Court Opinion

ID: 9769801
Source: CourtListenerOpinion
Date Created: 2023-08-29 15:02:28.612733+00
Date Added: 2024-06-11T07:31:08.180052
License: Public Domain

MANSFIELD, Judge,
concurring.
I join the opinion of the Court. The situation presented here is analagous to a well-established practice under federal law: prosecution of an individual for bank robbery followed by prosecution of the same individual for tax evasion for failing to report (and pay taxes on) the proceeds of the bank robbery as taxable income under the Internal Revenue Code. Clearly, these are two separate and distinct offenses, albeit arising from the same criminal transaction, with separate and distinct elements. Similarly, the double jeopardy clause of the Fifth Amendment is not implicated because possession of marihuana and failure to pay tax on the same marihuana are not the “same offenses.” See Blockburger v. United States, 284 U.S. 299, *27352 S.Ct. 180, 76 L.Ed. 306 (1932); United States v.

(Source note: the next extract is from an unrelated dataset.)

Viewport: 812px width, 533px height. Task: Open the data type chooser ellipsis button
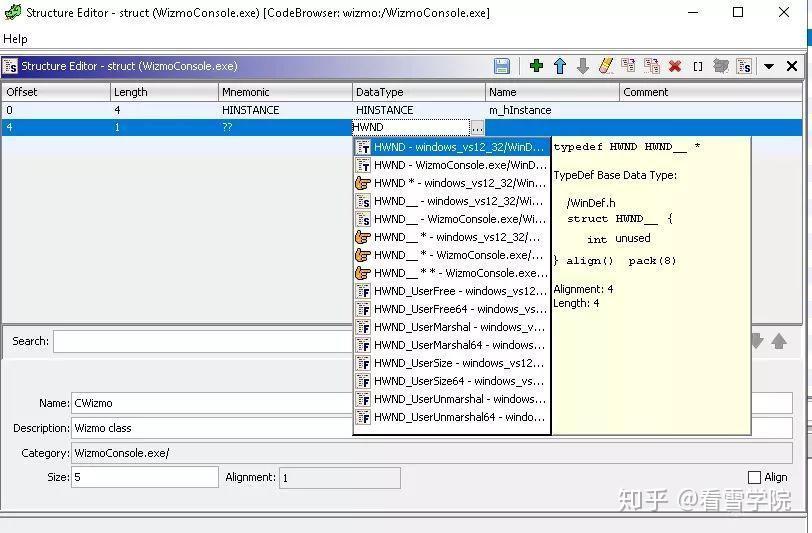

Woodward, 469 U.S. 105, 105 S.Ct. 611, 83 L.Ed.2d 518 (1985) (Making a false statement to a customs officer about the amount of currency being carried and willfully failing to report carrying in excess of $5,000 are not the same crime under Block-burger as Congress intended these to be separate offenses and the applicable statutes address “separate evils”).